> library(arules)
> library(readxl)
> library(dplyr)
The data was obtained from the Kaggle Market Basket Analysis Data The data consists of 999 rows and 17 columns. Values of the data include ‘TRUE’ and ‘FALSE’.
> data_ap = read_excel("C:/Users/acer/Downloads/Market_Basket_Optimisation.xlsx")[,2:17]
>
> head(data_ap, 10)
# A tibble: 10 × 16
Apple Bread Butter Cheese Corn Dill Eggs `Ice cream` `Kidney Beans` Milk
<lgl> <lgl> <lgl> <lgl> <lgl> <lgl> <lgl> <lgl> <lgl> <lgl>
1 FALSE TRUE FALSE FALSE TRUE TRUE FALSE TRUE FALSE FALSE
2 FALSE FALSE FALSE FALSE FALSE FALSE FALSE FALSE FALSE TRUE
3 TRUE FALSE TRUE FALSE FALSE TRUE FALSE TRUE FALSE TRUE
4 FALSE FALSE TRUE TRUE FALSE TRUE FALSE FALSE FALSE TRUE
5 TRUE TRUE FALSE FALSE FALSE FALSE FALSE FALSE FALSE FALSE
6 TRUE TRUE TRUE TRUE FALSE TRUE FALSE TRUE FALSE FALSE
7 FALSE FALSE TRUE FALSE FALSE FALSE TRUE TRUE TRUE TRUE
8 TRUE FALSE FALSE TRUE FALSE FALSE TRUE FALSE FALSE FALSE
9 TRUE FALSE FALSE FALSE TRUE TRUE TRUE TRUE FALSE TRUE
10 TRUE FALSE FALSE FALSE FALSE TRUE TRUE TRUE FALSE TRUE
# ℹ 6 more variables: Nutmeg <lgl>, Onion <lgl>, Sugar <lgl>, Unicorn <lgl>,
# Yogurt <lgl>, chocolate <lgl>
> cols_to_change = c('Apple','Bread','Butter','Cheese','Corn','Dill','Eggs', 'Ice cream','Kidney Beans','Milk','Nutmeg','Onion','Sugar','Unicorn','Yogurt','chocolate')
>
> data_apriori = data_ap %>% mutate(across(all_of(cols_to_change), ~ifelse(. == 'TRUE', 1, 0)))
>
> head(data_apriori, 10)
# A tibble: 10 × 16
Apple Bread Butter Cheese Corn Dill Eggs `Ice cream` `Kidney Beans` Milk
<dbl> <dbl> <dbl> <dbl> <dbl> <dbl> <dbl> <dbl> <dbl> <dbl>
1 0 1 0 0 1 1 0 1 0 0
2 0 0 0 0 0 0 0 0 0 1
3 1 0 1 0 0 1 0 1 0 1
4 0 0 1 1 0 1 0 0 0 1
5 1 1 0 0 0 0 0 0 0 0
6 1 1 1 1 0 1 0 1 0 0
7 0 0 1 0 0 0 1 1 1 1
8 1 0 0 1 0 0 1 0 0 0
9 1 0 0 0 1 1 1 1 0 1
10 1 0 0 0 0 1 1 1 0 1
# ℹ 6 more variables: Nutmeg <dbl>, Onion <dbl>, Sugar <dbl>, Unicorn <dbl>,
# Yogurt <dbl>, chocolate <dbl>
> trans <- as(as.matrix(data_ap), "transactions")

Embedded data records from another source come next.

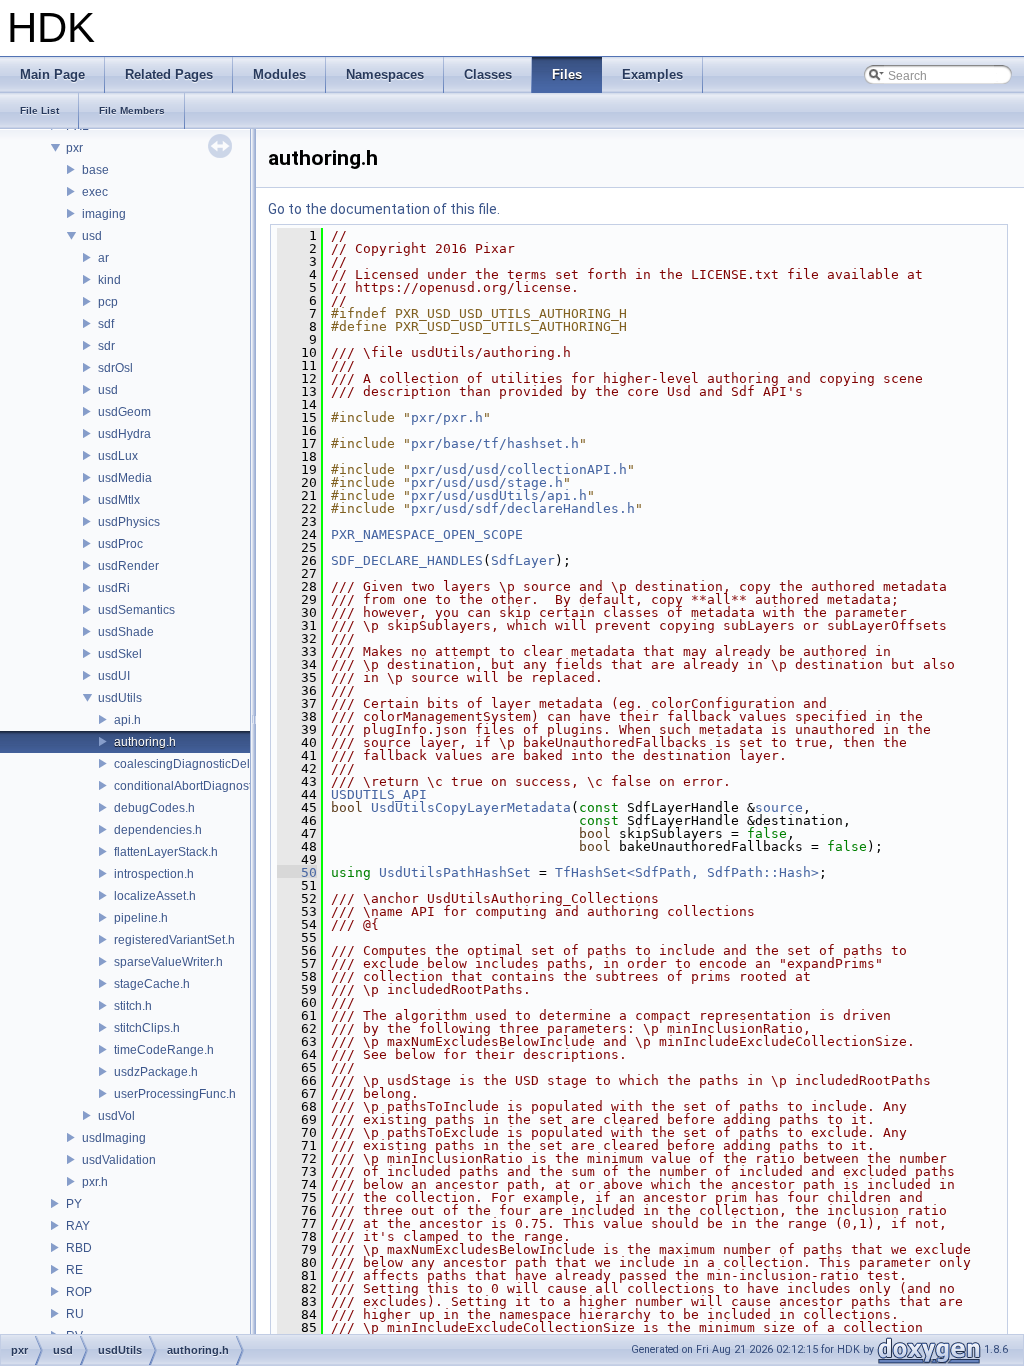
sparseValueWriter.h (168, 962)
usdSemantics (136, 610)
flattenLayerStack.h (166, 852)
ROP (79, 1292)
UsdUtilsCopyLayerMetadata (471, 807)
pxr (74, 148)
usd (92, 236)
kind (109, 280)
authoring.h (145, 742)
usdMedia (125, 478)
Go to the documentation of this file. (384, 209)
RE (74, 1270)
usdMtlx (119, 500)
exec (95, 192)
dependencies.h (158, 830)
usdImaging (114, 1138)
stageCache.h (152, 984)
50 (297, 872)
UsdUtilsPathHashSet (455, 872)
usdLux (118, 456)
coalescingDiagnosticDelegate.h (202, 764)
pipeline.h (141, 918)
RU (75, 1314)
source (779, 807)
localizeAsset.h (155, 896)
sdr (106, 346)
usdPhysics (129, 522)
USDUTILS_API (379, 794)
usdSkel (120, 654)
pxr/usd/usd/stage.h (487, 482)
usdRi (114, 588)
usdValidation (119, 1160)
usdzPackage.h (156, 1072)
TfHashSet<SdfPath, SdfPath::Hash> (687, 872)
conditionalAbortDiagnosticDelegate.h (217, 786)
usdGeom (124, 412)
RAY (78, 1226)
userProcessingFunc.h (175, 1094)
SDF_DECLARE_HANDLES (407, 560)
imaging (104, 214)
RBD (79, 1248)
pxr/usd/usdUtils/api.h (499, 495)
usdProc (120, 544)
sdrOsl (115, 368)
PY (74, 1204)
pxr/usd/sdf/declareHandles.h (523, 508)
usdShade (126, 632)
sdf (106, 324)
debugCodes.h (154, 808)
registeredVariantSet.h (174, 940)
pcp (108, 302)
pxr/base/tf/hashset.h (495, 443)
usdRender (128, 566)
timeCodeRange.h (164, 1050)
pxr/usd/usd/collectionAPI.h (519, 469)
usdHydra (124, 434)
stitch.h (133, 1006)
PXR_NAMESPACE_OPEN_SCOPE (427, 534)
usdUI (114, 676)
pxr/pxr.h (447, 417)
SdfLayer (523, 560)
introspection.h (154, 874)
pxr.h (95, 1182)
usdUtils (120, 698)
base (95, 170)
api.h (127, 720)
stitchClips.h (147, 1028)
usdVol (116, 1116)
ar (103, 258)
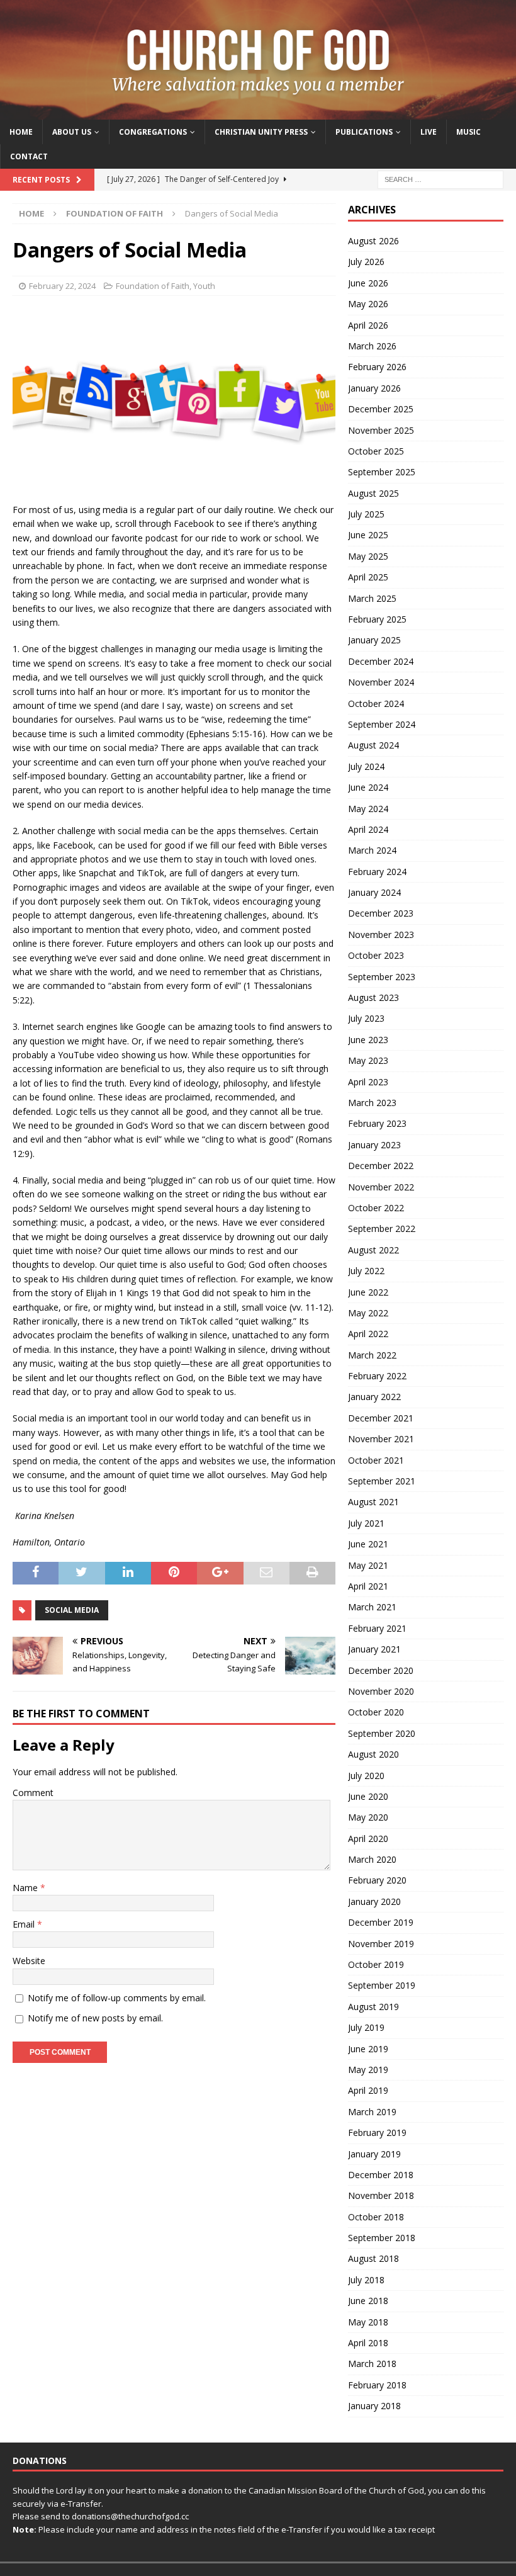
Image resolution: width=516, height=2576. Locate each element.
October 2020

In this case, we’ll be using a minimum support of 20%. Support value indicates the popularity of an itemset, quantified by the proportion of transactions in which the itemset is present. Next, the minimum confidence we’ll use is 50%. Confidence value denotes the probability of item Y being bought when item X is purchased, represented as {X -> Y}. It is determined by the ratio of transactions containing item X where item Y is also present.
> rules <- apriori(trans, parameter = list(support = 0.2, confidence = 0.5))
Apriori
Parameter specification:
confidence minval smax arem aval originalSupport maxtime support minlen
0.5 0.1 1 none FALSE TRUE 5 0.2 1
maxlen target ext
10 rules TRUE
Algorithmic control:
filter tree heap memopt load sort verbose
0.1 TRUE TRUE FALSE TRUE 2 TRUE
Absolute minimum support count: 199
set item appearances ...[0 item(s)] done [0.00s].
set transactions ...[16 item(s), 999 transaction(s)] done [0.00s].
sorting and recoding items ... [16 item(s)] done [0.00s].
creating transaction tree ... done [0.00s].
checking subsets of size 1 2 3 done [0.00s].
writing ... [3 rule(s)] done [0.00s].
creating S4 object ... done [0.00s].
> inspect(rules)
lhs rhs support confidence coverage lift count
[1] {Milk} => {chocolate} 0.2112112 0.5209877 0.4054054 1.236263 211
[2] {chocolate} => {Milk} 0.2112112 0.5011876 0.4214214 1.236263 211
[3] {Ice cream} => {Butter} 0.2072072 0.5048780 0.4104104 1.200889 207
With the use of a minimum support value of 20% and a minimum confidence value of 50%, three rules containing 2 items were obtained. The itemsets {Milk → chocolate} and {chocolate → Milk} both have support of 0.211. Therefore, it implies that 21.1% of customers who buy milk also purchases chocolate, and vice versa. Therefore, it implies that 21.1% of customers who buy milk also purchase chocolate, and vice versa. This information suggests a strong association between these two products, indicating that promoting chocolate to milk buyers (and vice versa) could increase sales.
Meanwhile, the itemset {Ice cream → Butter} has a support of 0.207. This implies that 20.7% of customers who purchase ice cream also buy butter. By knowing this, retailers can consider placing butter near the ice cream section, as there is a significant likelihood that customers purchasing ice cream may also be interested in buying butter.
This information enables targeted marketing strategies. Retailers can tailor promotions or discounts to consumers buying specific combinations of products. For instance, a discount on chocolate for customers purchasing milk or a bundled offer for ice cream and butter could be implemented to encourage certain purchasing behaviors.
All three rules have a leverage greater than 1, indicating usefulness in these rules. The larger the leverage value, the stronger the relationship between the itemsets in these rules.
In summary, with the knowledge gained from these association rules, businesses can provide actionable insights that can optimize their product offerings, and marketing strategies, ultimately leading to increased sales and improved customer satisfaction.